What the task requires: In the excerpt on the League of Nations, when did Germany introduce conscription?

Excerpt to read:
--------------------------------------------------
The League of Nations, although successful in most of its undertakings in nonmilitary fields and having averted a number of wars among minor nations, fell apart along with the Locarno Pact and the Pact of Paris when disturbances were started by larger powers. The beginning of the end of all the elaborate peace structure was when Japan was allowed to violate Manchuria with scarcely more than a frown of disapproval from the League. Germany withdrew from the above mentioned Disarmament Conference in Geneva and then from the League itself. Next she avowed her intention to rearm, and then in early 1935 she introduced conscription. Encouraged by the weakness of the League, Italy started its campaign against Ethiopia. In the latter case the League roused itself and imposed sanctions on Italy, but the members only applied them half-heartedly or not at all. The League, indirectly, had suffered a setback from which it was never to recover.
It is possible that if Great Britain and France had stood together and exercised a firm restraining hand on Italy at that time the League might possibly have survived and played a decisive role in subsequent events. It gives pause for thought in the present situation in Korea. Korea was a similar test to the United Nations. What the outcome will be is still a question, but the United Nations is doing more with respect to aggression in Korea than the League of Nations did concerning the Italian-Ethiopian affair.
--------------------------------------------------
(Saved entries)
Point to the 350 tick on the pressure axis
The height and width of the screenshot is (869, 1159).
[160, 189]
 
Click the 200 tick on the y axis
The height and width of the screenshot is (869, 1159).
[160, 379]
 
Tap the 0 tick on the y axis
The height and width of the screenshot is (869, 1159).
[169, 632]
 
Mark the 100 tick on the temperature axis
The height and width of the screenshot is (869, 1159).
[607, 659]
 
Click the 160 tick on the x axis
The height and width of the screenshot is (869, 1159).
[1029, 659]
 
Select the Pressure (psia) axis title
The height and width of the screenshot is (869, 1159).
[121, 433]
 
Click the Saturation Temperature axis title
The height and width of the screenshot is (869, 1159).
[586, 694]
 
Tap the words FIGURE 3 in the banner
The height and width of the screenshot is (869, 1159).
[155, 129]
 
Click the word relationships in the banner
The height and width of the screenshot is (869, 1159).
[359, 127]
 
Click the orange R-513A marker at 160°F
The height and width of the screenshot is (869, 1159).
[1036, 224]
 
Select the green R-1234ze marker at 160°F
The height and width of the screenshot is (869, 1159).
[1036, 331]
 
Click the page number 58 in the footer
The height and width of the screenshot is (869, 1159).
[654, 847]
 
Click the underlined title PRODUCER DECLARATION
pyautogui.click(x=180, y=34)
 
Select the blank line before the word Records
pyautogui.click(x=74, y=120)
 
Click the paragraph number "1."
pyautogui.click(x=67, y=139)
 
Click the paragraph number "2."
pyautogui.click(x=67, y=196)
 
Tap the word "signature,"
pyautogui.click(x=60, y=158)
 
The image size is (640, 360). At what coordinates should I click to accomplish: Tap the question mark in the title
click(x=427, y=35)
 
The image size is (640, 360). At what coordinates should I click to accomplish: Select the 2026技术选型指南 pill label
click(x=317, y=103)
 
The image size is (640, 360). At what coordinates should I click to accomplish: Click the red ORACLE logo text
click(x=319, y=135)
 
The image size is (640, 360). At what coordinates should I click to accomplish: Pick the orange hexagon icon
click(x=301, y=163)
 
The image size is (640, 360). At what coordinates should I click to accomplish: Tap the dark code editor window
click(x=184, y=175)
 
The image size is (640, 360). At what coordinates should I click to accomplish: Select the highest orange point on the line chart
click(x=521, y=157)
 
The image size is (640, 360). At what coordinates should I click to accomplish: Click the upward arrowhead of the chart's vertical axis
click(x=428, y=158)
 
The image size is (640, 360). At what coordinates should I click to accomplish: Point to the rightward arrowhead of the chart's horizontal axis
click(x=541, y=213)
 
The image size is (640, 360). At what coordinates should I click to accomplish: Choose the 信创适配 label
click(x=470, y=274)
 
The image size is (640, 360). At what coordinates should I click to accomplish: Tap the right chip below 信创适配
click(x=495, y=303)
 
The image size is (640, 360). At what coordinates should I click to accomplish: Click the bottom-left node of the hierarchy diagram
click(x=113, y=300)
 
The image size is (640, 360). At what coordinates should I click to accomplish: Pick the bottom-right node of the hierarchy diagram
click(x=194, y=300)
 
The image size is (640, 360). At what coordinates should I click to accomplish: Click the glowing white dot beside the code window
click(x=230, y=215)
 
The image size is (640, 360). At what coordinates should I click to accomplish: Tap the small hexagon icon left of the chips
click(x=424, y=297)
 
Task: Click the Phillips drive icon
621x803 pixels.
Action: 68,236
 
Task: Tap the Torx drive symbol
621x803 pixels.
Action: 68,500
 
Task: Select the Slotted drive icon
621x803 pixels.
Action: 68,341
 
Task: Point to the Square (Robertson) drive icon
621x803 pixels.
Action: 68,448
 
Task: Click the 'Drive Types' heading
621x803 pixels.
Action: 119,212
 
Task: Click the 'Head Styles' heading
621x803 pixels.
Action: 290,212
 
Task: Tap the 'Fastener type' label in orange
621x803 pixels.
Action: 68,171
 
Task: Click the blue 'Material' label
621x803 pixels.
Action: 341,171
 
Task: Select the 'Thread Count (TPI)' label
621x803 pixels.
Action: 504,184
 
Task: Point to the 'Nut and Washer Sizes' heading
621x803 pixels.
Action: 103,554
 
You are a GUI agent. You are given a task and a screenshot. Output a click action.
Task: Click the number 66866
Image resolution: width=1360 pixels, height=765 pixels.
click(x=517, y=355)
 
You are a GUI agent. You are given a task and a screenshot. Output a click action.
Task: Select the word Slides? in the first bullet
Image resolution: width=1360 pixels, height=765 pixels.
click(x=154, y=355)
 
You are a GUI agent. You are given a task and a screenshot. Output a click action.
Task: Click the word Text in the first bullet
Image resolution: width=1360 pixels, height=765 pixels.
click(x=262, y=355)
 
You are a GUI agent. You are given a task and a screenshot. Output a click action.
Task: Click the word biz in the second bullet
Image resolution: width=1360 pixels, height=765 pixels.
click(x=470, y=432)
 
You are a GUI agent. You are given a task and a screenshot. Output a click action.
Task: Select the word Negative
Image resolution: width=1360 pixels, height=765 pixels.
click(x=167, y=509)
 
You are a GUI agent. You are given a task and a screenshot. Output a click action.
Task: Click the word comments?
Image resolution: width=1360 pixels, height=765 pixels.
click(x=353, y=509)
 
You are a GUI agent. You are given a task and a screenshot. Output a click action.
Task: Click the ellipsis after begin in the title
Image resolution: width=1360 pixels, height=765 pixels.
--------------------------------------------------
Output below: In early 1935.